Soumis par innoprox le May 02

4.1 Vers un nouveau paradigme

En tant qu’Organe exécutif de l’Union, la Commission joue un rôle central de moteur de l’intégration. Elle l’a assumé jusque-là en mettant en place les fondements de l’intégration : mettre en place le marché commun, bâtir le cadre de la surveillance multilatérale, renforcer l’harmonisation des politiques économiques ont été les batailles prioritaires des 30 premières années. Sur toutes ces batailles, la Commission a su mettre en place les conditions requises pour une insertion progressive des économies de l’UEMOA dans une dynamique d’intégration.

Le diagnostic stratégique a montré l’impératif d’accélérer cette dynamique, et de faire du marché commun un levier plus décisif de la transformation structurelle des économies des États membres. En effet, la définition des scénarii d’avenir a montré que l’avenir de l’UEMOA dépendra en forte partie de sa capacité à réussir sa transformation structurelle, en passant d’une économie informelle qui exporte essentiellement des matières premières, à une économie qui transforme ses matières premières et exporte des produits transformés, fortement créateurs de valeur et d’emplois formels.

Les pères fondateurs de l’UEMOA avaient pris en compte l’exigence d’arriver à cette étape dans la construction de l’Union. En effet, bâtir une économie régionale compétitive constitue le premier objectif du Traité de l’UEMOA. Pour réaliser la vision 2040 et accélérer la transformation structurelle des économies de l’UEMOA, cet objectif de la compétitivité s’impose désormais comme la première priorité et la boussole du nouveau Plan Stratégique 2025-2030 de la Commission de l’UEMOA.
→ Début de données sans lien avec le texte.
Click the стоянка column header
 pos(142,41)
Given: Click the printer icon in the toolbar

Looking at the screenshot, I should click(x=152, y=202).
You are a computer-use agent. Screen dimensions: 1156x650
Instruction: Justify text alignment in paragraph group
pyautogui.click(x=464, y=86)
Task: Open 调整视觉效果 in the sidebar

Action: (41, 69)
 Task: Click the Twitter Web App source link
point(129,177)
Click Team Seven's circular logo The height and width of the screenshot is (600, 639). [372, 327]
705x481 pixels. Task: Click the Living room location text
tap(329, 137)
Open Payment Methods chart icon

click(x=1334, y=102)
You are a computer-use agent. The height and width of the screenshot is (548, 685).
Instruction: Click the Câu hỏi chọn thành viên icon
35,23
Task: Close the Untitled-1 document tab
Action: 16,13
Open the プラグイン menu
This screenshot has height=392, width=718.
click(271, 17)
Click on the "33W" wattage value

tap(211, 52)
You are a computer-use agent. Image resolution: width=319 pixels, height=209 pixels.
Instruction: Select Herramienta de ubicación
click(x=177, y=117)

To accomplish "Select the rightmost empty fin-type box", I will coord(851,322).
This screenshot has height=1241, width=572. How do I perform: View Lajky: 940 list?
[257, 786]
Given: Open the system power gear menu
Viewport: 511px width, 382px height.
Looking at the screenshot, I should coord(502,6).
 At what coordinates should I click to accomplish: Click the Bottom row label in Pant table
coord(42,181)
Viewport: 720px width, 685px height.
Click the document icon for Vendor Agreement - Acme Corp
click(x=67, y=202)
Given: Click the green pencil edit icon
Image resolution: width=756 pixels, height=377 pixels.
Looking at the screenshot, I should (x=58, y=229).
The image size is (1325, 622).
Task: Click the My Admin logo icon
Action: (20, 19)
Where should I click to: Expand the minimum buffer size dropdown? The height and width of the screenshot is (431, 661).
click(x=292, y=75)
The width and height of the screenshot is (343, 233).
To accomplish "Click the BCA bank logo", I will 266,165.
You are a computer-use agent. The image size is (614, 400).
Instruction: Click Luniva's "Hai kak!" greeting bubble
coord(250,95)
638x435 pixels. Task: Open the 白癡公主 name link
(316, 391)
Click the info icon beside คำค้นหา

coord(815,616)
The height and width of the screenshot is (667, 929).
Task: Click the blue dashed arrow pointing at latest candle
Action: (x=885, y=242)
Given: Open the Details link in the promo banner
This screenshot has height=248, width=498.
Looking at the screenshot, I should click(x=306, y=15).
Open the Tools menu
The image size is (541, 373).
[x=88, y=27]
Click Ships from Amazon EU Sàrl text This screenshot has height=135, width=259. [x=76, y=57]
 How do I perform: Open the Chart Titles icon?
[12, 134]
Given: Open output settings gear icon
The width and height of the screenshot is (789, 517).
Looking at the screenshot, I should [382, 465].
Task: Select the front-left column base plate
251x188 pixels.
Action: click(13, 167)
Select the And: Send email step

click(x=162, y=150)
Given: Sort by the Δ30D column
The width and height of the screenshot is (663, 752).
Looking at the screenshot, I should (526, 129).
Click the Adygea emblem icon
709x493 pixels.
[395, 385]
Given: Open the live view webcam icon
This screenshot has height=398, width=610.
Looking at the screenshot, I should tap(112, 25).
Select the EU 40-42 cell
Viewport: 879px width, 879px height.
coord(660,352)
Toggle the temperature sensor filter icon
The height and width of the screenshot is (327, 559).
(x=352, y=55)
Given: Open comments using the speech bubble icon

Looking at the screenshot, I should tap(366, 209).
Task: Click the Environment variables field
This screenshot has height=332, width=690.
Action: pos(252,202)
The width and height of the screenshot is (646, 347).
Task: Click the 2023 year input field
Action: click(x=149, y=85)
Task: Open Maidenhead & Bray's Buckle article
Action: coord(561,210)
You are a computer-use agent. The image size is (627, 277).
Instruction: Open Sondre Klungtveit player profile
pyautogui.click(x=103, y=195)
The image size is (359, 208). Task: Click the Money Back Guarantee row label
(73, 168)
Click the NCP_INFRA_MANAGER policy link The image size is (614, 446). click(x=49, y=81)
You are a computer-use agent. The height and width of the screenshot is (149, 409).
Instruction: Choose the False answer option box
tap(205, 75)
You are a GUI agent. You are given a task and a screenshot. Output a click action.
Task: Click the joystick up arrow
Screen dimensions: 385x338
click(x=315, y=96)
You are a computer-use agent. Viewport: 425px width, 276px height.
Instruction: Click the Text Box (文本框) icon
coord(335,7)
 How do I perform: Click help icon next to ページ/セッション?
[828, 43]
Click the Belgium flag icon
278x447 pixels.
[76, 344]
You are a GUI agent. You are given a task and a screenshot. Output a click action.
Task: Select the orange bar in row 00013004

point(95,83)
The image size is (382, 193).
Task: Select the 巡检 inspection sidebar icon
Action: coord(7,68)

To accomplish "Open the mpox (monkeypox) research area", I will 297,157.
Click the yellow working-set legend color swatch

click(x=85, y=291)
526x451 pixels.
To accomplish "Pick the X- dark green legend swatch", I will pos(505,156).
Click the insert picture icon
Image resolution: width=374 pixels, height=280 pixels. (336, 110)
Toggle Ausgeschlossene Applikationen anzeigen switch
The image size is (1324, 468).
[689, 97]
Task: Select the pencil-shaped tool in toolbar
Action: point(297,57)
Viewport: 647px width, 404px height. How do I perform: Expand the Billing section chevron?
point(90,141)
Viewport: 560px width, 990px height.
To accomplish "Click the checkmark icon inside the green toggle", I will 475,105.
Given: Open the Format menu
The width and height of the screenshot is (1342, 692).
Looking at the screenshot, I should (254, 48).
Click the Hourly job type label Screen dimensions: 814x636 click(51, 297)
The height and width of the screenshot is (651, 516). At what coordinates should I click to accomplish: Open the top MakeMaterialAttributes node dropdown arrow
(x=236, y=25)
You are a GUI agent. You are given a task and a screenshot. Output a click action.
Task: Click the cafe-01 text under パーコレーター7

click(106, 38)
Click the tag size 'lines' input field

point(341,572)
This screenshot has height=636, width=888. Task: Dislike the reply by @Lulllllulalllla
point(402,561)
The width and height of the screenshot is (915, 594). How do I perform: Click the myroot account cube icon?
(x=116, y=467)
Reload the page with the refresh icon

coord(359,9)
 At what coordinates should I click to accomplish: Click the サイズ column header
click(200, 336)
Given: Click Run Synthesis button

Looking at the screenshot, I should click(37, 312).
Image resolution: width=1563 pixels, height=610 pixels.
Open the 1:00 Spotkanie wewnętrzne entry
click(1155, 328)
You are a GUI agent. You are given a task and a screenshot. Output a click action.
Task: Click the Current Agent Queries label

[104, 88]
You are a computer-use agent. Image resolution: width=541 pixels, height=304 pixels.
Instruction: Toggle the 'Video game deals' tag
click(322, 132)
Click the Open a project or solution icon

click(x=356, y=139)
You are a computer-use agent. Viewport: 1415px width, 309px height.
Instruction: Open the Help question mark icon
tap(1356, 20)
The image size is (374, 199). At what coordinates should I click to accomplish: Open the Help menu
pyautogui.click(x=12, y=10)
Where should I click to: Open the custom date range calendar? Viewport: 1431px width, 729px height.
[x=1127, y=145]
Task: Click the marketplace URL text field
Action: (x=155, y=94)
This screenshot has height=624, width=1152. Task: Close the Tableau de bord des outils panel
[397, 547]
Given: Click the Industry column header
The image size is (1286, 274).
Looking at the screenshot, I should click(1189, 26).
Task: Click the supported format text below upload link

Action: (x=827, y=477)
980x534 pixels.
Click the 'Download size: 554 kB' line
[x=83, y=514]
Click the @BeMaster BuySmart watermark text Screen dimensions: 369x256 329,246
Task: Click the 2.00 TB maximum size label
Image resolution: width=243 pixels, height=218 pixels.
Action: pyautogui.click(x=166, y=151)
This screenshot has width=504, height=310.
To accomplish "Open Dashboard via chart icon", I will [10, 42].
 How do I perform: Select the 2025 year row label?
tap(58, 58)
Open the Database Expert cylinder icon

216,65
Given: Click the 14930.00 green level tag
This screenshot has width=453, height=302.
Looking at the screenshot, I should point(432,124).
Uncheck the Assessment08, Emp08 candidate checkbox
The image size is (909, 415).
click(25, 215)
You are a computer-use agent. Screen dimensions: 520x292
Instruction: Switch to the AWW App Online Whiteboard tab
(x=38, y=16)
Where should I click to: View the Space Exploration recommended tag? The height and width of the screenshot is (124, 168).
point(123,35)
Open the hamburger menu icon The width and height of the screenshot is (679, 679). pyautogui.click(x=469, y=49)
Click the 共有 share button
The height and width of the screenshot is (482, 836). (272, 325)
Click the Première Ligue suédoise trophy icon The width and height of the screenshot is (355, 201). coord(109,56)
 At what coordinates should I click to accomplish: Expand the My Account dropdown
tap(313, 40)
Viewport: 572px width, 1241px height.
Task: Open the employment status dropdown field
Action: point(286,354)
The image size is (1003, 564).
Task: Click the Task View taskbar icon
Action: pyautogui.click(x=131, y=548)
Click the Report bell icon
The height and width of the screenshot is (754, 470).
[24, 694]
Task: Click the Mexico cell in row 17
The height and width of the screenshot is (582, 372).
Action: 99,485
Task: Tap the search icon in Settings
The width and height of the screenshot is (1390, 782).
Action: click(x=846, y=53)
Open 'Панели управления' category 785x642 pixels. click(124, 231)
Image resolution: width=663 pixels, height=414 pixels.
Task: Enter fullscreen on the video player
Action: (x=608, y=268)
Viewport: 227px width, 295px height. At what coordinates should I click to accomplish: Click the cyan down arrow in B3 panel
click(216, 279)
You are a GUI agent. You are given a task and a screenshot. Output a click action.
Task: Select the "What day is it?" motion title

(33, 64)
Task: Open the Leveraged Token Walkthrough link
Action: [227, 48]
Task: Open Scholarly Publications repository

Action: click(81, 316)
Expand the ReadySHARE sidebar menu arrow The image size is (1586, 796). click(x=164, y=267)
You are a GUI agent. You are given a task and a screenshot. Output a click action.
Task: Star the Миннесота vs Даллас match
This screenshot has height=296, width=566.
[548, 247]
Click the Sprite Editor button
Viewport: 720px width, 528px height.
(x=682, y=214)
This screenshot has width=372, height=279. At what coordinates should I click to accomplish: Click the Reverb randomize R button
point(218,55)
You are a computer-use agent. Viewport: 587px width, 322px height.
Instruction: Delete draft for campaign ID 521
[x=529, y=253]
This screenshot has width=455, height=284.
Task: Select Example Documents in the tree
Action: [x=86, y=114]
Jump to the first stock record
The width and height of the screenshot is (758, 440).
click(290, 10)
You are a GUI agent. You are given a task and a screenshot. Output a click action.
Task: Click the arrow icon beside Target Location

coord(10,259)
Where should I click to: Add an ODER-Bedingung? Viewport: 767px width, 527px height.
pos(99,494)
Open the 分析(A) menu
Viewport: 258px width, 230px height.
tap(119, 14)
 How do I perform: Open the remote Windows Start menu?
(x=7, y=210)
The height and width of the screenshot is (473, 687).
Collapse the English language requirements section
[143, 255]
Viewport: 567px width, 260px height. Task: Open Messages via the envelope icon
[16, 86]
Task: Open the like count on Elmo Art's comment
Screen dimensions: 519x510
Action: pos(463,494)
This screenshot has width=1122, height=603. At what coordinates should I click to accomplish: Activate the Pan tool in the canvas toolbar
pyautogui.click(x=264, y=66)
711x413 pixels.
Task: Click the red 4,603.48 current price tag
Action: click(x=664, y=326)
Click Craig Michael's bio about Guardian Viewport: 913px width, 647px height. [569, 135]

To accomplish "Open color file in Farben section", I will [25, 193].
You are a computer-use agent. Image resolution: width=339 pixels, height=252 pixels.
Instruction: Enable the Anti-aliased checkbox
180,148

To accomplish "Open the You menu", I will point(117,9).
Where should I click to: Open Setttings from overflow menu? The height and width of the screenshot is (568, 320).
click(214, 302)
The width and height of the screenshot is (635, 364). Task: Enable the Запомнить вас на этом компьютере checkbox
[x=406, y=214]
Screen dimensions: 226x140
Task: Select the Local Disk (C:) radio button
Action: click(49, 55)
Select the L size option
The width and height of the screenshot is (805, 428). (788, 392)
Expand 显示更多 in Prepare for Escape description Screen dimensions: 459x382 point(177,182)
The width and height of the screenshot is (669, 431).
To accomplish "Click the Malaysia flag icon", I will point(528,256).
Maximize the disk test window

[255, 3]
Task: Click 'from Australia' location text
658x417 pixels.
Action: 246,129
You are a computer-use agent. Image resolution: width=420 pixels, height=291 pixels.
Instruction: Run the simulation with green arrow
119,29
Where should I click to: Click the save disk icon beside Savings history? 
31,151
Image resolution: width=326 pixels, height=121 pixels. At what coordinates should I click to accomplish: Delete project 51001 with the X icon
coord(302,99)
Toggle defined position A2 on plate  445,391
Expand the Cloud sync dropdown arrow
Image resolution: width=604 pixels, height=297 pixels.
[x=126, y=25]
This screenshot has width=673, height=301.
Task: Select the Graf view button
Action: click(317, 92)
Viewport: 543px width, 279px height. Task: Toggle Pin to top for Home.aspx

Cette orientation prioritaire vers l’accélération de la transformation structurelle des économies des États membres exige un nouveau paradigme au sein de la Commission.  

Pendant 30 ans, elle a été un laboratoire de référence dans l’élaboration de lois et de politiques communautaires, contribuant ainsi à travers le partage de ses bonnes pratiques à la mise en place plus rapide que d’autres Communautés régionales, à commencer par la CEDEAO.  Désormais, elle doit aller plus loin, en devenant un laboratoire de référence non plus dans la conception, mais aussi dans la mise en œuvre efficace des politiques communautaires. L’identification de secteurs prioritaires, moteurs de la transformation structurelle de l’UEMOA, facilitera cette orientation renforcée vers cette mise en œuvre. 

Pendant 30 ans, le chantier de l’intégration a été porté par le secteur public, qu’il s’agisse des administrations nationales ou communautaires. Désormais, le secteur privé, pilier de la compétitivité des économies de l’Union, doit aussi devenir un acteur central du projet d’intégration. Là également, l’identification par la Commission des filières qui porteront la compétitivité de l’Union permettra de mieux cibler les champions actuels ou potentiels d’un secteur privé régional compétitif et d’initier un dialogue public-privé solide, porté dans chaque filière par une vision régionale commune.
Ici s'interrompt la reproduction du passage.